[Dataset records]
· · ·

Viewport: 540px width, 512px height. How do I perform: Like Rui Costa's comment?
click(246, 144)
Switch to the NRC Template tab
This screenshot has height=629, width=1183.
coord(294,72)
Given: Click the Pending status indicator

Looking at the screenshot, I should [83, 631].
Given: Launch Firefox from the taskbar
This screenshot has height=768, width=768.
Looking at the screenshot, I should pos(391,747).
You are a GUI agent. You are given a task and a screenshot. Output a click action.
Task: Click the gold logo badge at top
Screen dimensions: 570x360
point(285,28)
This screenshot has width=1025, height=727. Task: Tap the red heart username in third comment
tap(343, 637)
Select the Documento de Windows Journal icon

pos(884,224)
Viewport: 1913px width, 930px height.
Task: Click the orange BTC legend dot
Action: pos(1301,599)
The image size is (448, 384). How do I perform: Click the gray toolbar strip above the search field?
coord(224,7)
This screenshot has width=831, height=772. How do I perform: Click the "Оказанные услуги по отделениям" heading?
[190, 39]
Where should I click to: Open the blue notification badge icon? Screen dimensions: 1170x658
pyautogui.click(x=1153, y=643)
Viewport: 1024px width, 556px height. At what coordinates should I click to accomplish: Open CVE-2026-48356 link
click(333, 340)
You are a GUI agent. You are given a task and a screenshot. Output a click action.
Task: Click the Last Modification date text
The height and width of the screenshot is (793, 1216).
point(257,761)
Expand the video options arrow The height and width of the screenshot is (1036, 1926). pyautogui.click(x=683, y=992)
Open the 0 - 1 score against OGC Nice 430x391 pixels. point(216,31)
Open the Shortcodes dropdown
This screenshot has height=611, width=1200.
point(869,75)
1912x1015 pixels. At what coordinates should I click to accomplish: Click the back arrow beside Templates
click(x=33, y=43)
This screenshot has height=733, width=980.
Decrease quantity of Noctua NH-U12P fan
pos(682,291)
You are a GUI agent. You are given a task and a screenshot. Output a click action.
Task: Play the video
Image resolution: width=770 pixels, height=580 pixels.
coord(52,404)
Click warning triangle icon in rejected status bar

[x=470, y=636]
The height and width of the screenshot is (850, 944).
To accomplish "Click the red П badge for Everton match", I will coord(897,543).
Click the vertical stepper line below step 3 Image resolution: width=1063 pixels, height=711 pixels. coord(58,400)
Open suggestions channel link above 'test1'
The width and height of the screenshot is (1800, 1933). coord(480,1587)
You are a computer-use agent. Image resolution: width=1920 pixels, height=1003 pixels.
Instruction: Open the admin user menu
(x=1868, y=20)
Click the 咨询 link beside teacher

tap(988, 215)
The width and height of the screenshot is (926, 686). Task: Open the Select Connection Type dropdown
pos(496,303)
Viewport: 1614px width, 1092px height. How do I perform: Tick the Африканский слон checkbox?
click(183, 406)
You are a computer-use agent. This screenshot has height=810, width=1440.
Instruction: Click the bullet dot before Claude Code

· · ·

### Work instructions
When the word "computer" shows up in a line of the entries, report that line.

### Response below
You are a computer-use agent. Image resolution: width=1920 pixels, height=1003 pixels.
You are a computer-use agent. This screenshot has height=810, width=1440.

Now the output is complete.